Some of my earliest memories involve playing adventure games on the family computer.
Initially titles on the Spectrum, later on the PC. I’ve continued that love of story-telling, and gain an exceptional joy for a well written story intertwined with well crafted puzzles.
I’ve wanted to create something of my own in this space for a while, but previously struggled. I’m not very adept graphically, so putting together a point-and-click adventure is beyond my skill set. But I can write a bit, and I can code, so I can hack together a text adventure.
Inform is a language and library designed for writing interactive fiction, and has been around since 1993. Inform 7 aims to provide a natural language interface more at home for writers, but Inform 6 is more procedural, and I think most programmers feel more at home here. Try both. The library is extensive, and caters for a vast number of verbs and behaviours out of the box, and represents a lot of the real magic of Inform. Handling items, containers, movement - already handled for you in a comprehensive world state.
On compiling your Inform files, you’ll get a story file in binary form for one of two
common runtime engines: Z-Code or the more modern Glulx. Z-Code is the format
originally devised by Infocom for their interactive fiction titles - Zork, The
Hitchhiker’s Guide to the Galaxy, Leather Goddesses of Phobos. If you’ve played
a classic Infocom adventure text adventure title, you’ve probably encountered Z-Code.
Glulx aims to overcome some of the restrictions in the 1979 format with larger file sizes, 32 bit integers, and graphical support.
Playing these games requires an interpreter - a way of running your story file. Frotz is a popular terminal based Z-Code interpreter that has the advantage of running everywhere. The standard for running Glulx games is Glulxe. The interactive fiction archive is a good place to start if you would like to explore and play if titles, and Infocom’s website hosts the original Zork games.
And this has been the standard way to run your text adventures for quite a while.
In an interpreter, on a local device. And it’s enjoyable. But it does require a bit of set-up time that takes it out of the hands of casual players.
The demo game is here and gives an impressive demonstration of what can be done with the combination of Inform 6 story file and Vorple extensions.
Learning to code in Inform 6 shows the age and design decisions of the language, and often runs contrary to the principle of least astonishment. Learners may be frustrated that experimentation alone produces unexpected results.
For example a bare string:
Is a shortcut for:
print_ret "Hello, there";
Which will print “Hello, there”, then immediately return the current method as true, stopping any further statements from executing.
It’s hardly obvious, but is all laid out in the Inform Beginner’s Guide, and the Inform Designer’s Manual, two tomes you’ll need on a day to day basis more than StackOverflow. Ignore the temptation to skip the Beginner’s Guide, the early information is crucial to understanding how the language expects you to work, and the basic games you build will act as reference guides for your own stories. The Inform Designer’s Manual covers almost everything you will need, and is pretty searchable, once you get the hang of Inform’s conventions for Verbs and Subs. Roger Firth’s IF FAQ is helps answer the questions missing in the Designer’s Manual.
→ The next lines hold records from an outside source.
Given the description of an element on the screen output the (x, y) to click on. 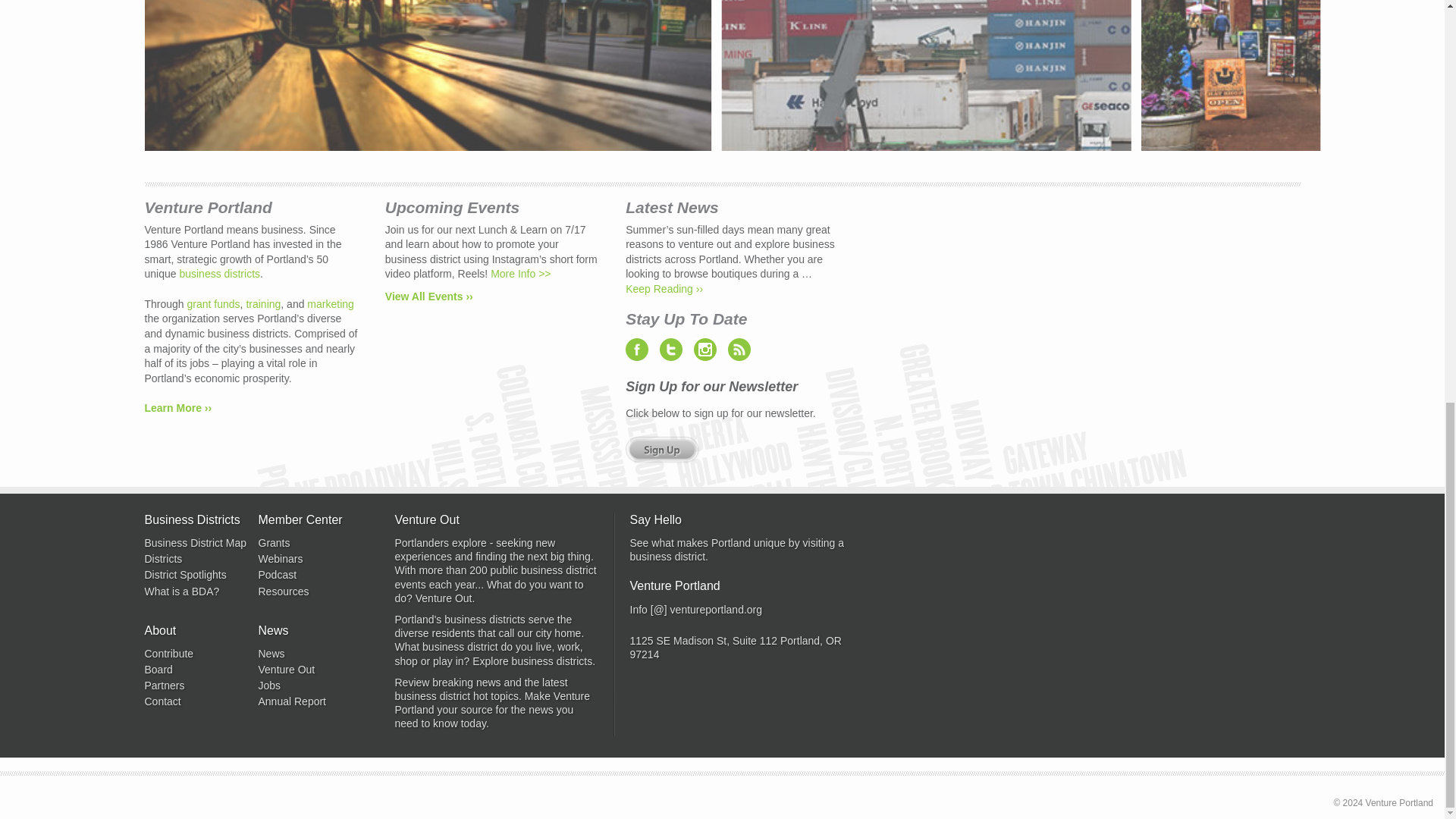
News (314, 653)
Webinars (314, 558)
Business Districts (219, 273)
Board (200, 669)
Grants (314, 542)
Districts (200, 558)
training (263, 304)
About (177, 408)
Venture Out (314, 669)
District Spotlights (200, 574)
News (314, 631)
Contact (200, 701)
Podcast (314, 574)
Business Districts (200, 520)
Business District Map (200, 542)
Given the description of an element on the screen output the (x, y) to click on. 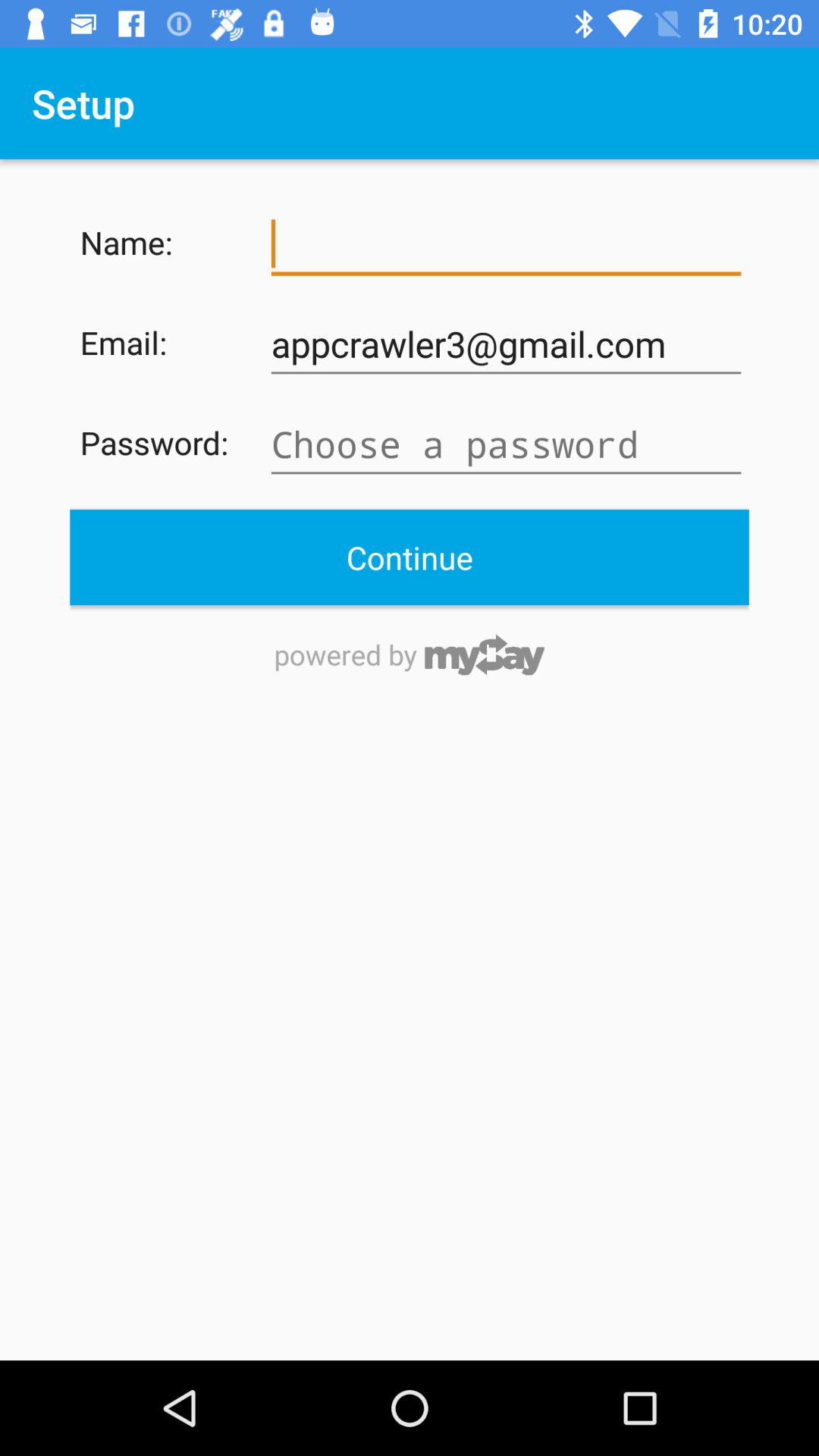
tap the icon to the right of name: item (506, 244)
Given the description of an element on the screen output the (x, y) to click on. 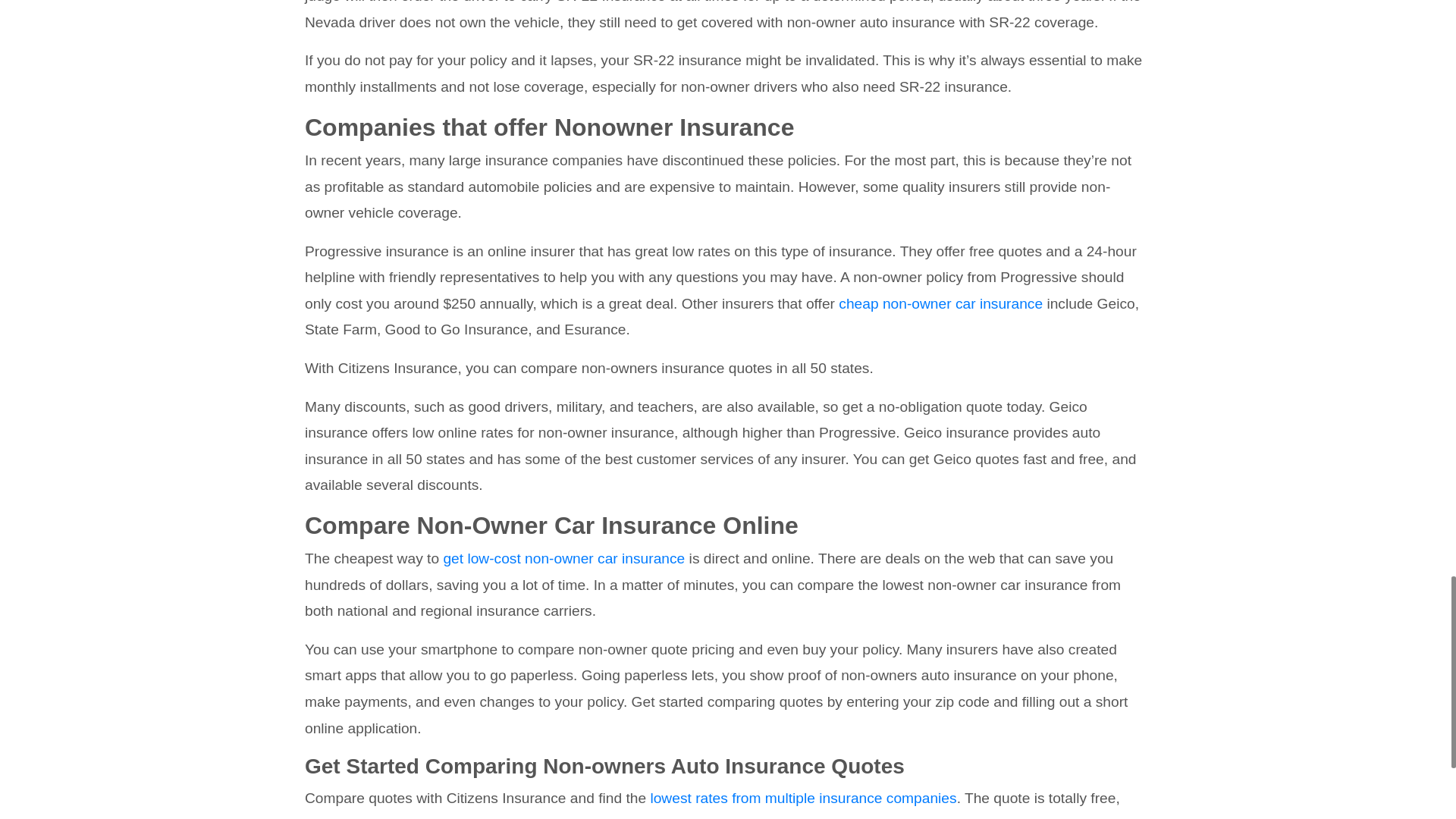
get low-cost non-owner car insurance (563, 558)
lowest rates from multiple insurance companies (802, 797)
cheap non-owner car insurance (938, 303)
Given the description of an element on the screen output the (x, y) to click on. 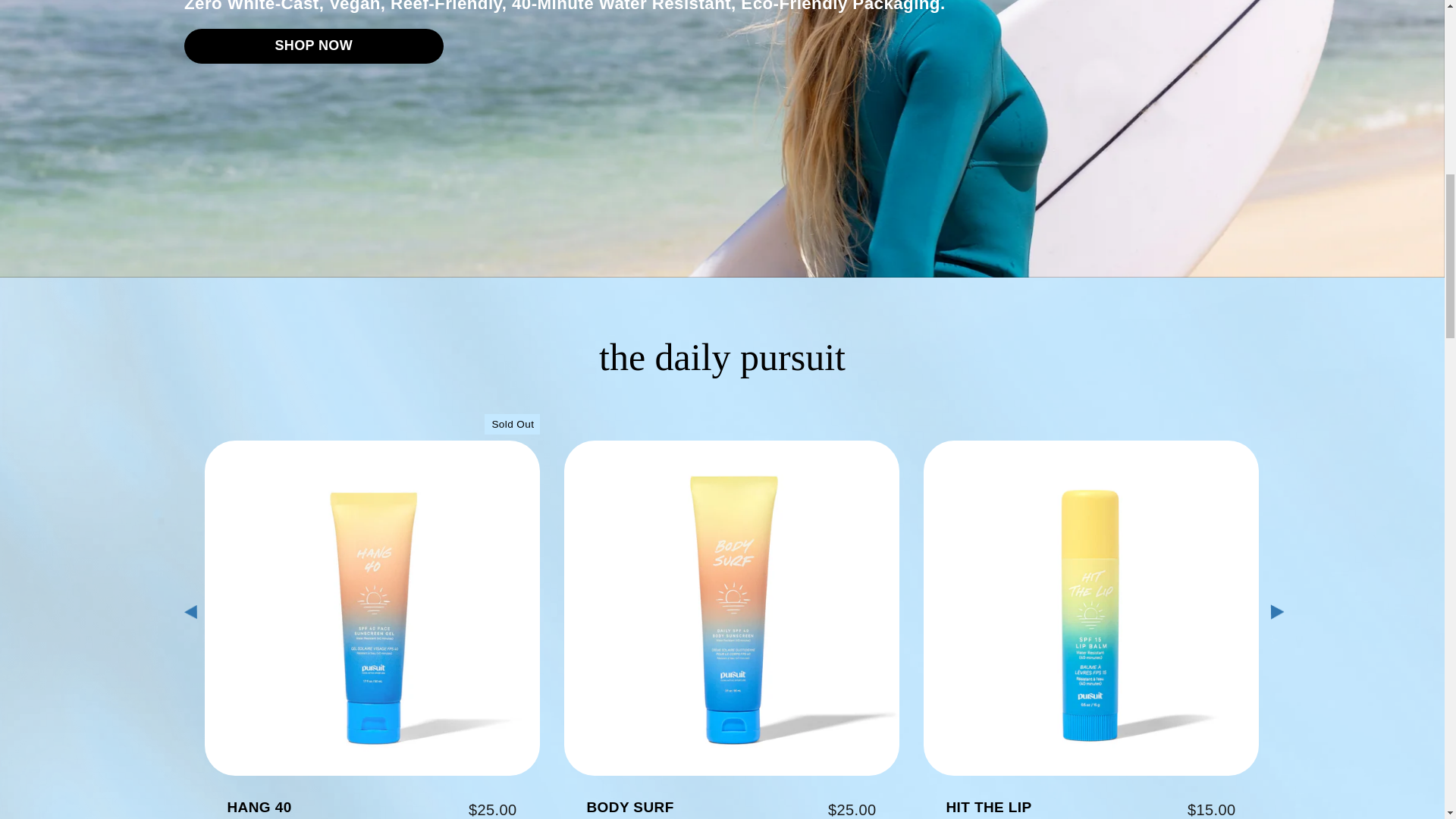
Previous (190, 611)
SHOP NOW (313, 45)
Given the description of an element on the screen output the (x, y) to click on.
Visual Studio Code makes an excellent environment to work in, and works well enough on a Raspberry Pi, especially over ssh with the Remote - SSH plugin. The Inform 6 extension is excellent for highlighting, I build my stories in multiple source files, and use a task.json file to build them. I was testing with Frotz until I found the impressive IF Player plugin by Nathanaël Marion (the same author as the Inform 6 extension) that embeds a story player inside VS Code.
My first adventure game is a series of popular puzzles, and is an exploration of technical content rather than an attempt at building a cohesive narrative. It’s been about exploring what I can do with the platform to give myself a grounding for building future projects.
It’s been fun, and I plan on doing more.